ARNAVUTLUK, AVUSTURYA, BELÇİKA, BİRLEŞİK ALMANYA ve BOSNA-HERSEK



ARNAVUTLUK


DEVLETİN ADI: Arnavutluk Sosyalist Halk Cumhuriyeti
BAŞŞEHRİ: Tiran
YÜZÖLÇÜMÜ: 28.748 km2
NÜFUSU: 3.300.000 (1991)
RESMİ DİLİ: Arnavutça
DİNİ: % 70 İslamiyet, % 30 Hıristiyan ve Ateist
PARA BİRİMİ: Lek

Balkan yarımadasının en küçük devleti. Doğusunda ve kuzeyinde Yugoslavya, güneydoğusunda Yunanistan, batısında İon ve Adriya denizi bulunur. 42°39'-39°38' kuzey enlemleri ile 19°16'-21°04' doğu boylamları arasında yer alır. Kuzeyden güneye 340 km, doğu-batı doğrultusunda en geniş yeri 155 kilometredir.

Tarihi

Arnavut halkı, M.Ö. 2000 yıllarında Balkan Yarımadasına yerleşen İlliryalıların torunlarıdır. İllirya M.Ö. 167 yılında Romalılar tarafından zaptedildi ve 500 yıl Romalılar tarafından yönetildi. Ancak bu bölgenin iç kısımlarında yaşayan İlliryalılar, Romalıların baskılarına uzun müddet karşı koydular. İşte bunlar, Roma İmparatorluğunun 395’te parçalanmasından sonra Arnavutluk ve Arnavut adlarını aldılar ve Doğu Roma İmparatorluğunun bir parçası oldular.,

1468 yılında Osmanlılar Arnavutluk’u zaptettiler ve uzun müddet burayı idareleri altında bulundurdular.
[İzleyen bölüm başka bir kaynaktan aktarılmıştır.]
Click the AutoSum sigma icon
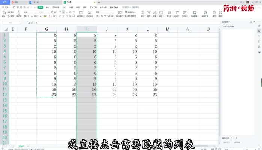Image resolution: width=262 pixels, height=150 pixels. 143,12
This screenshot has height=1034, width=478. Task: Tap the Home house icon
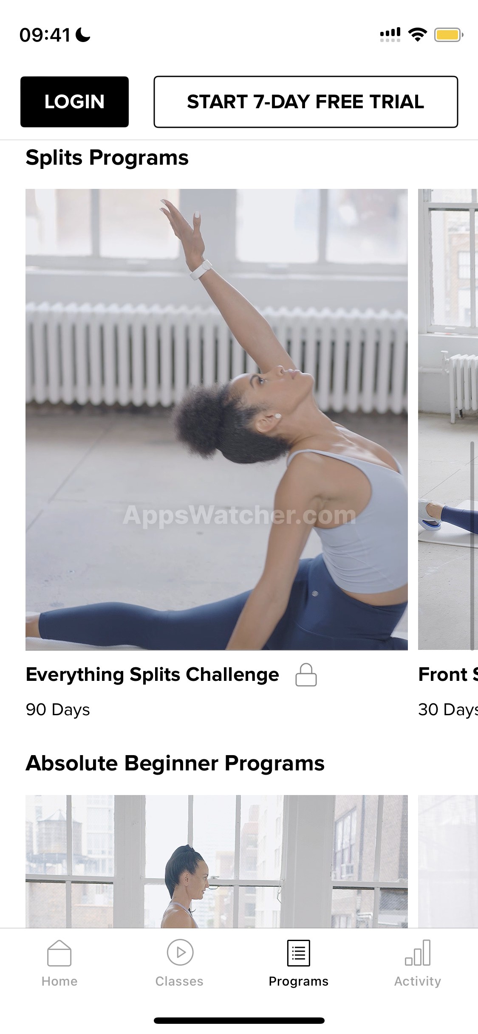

Osmanlı Devletinin adil idaresinden mennun olan Arnavutlar kendi istekleri ile 17. yüzyılda İslamiyeti kabul ettiler. Dini yaymak için gayret gösterdiler. Osmanlılar burada askeri teşkilat kurdular ve süvari birlikleri teşkil ettiler. Arnavutlar zamanla kendi kültürlerini bırakarak Osmanlı kültürünü benimsediler. 1912’de Osmanlı idaresinden ayrıldılar. Ancak tam müstakil olmayıp, büyük devletlerin kontrolü altında kaldılar. Birinci Dünya Savaşından sonra 1925’te cumhuriyet ilan edildi. Ancak cumhurbaşkanı olan Zoğu, 1928’de cumhuriyeti krallığa dönüştürdü. Bu sıralarda bir ekonomik krize girdi ve nihayet İkinci Dünya Savaşında İtalyanlar tarafından işgal edildi. 1944 yılında, komünistler hükumeti kontrol altına alarak, komünist bir idare kurdular. 1961 yılına kadar Rusya ile sıcak münasebetlerde bulundular. 1961'de Rusya ile bağlılıklarını keserek Çin ile anlaştılar. Böylece Çin ile ittifak kuran ilk Avrupa devleti oldular. Ancak son yıllarda Çin ile de yakınlıklarını dondurdular. Daha sonra Yugoslavya ve bazı Avrupa ülkeleriyle ticari ve diplomatik münasebetler kurdular. 1976 Aralık ayında kabul ettiği yeni anayasa ile Arnavutluk Sosyalist Halk Cumhuriyeti adını aldı. Devlet başkanlığına Arnavutluk Emek Partisi Genel Sekreteri Enver Hoca Getirilidi. 1985'te Enver Hoca'nın ölümü üzerine Emek Partisi genel sekreterliğine getirilen Ramiz Alia aynı zamanda Devlet Başkanı da oldu. 31 Mart 1990'da yapılan ilk çok partili seçimleri Emek Partisi kazanmasına rağmen ülkede iç kargaşalık başladı. Bunun üzerine çok sayıda halk ülkeden göç etti.

Fiziki Yapı

Yüzey şekilleri: Arnavutluk dağlık bir ülke olup, yarıdan fazla bölgesinin yüksekliği 1000 metreyi geçmektedir. Alplerin uzantısı olan Dinar Alpleri, Arnavutluk’ta önemli bir yer kaplar. İç tarafta dağlar arasında vadiler bulunur. Batıya doğru gittikçe dağlar yüksekliklerini kaybederler. İç Arnavutluk’un kenar dağları kalkerlerden meydana gelmiştir. Dağların en yüksek yeri Korab olup 2750 metredir.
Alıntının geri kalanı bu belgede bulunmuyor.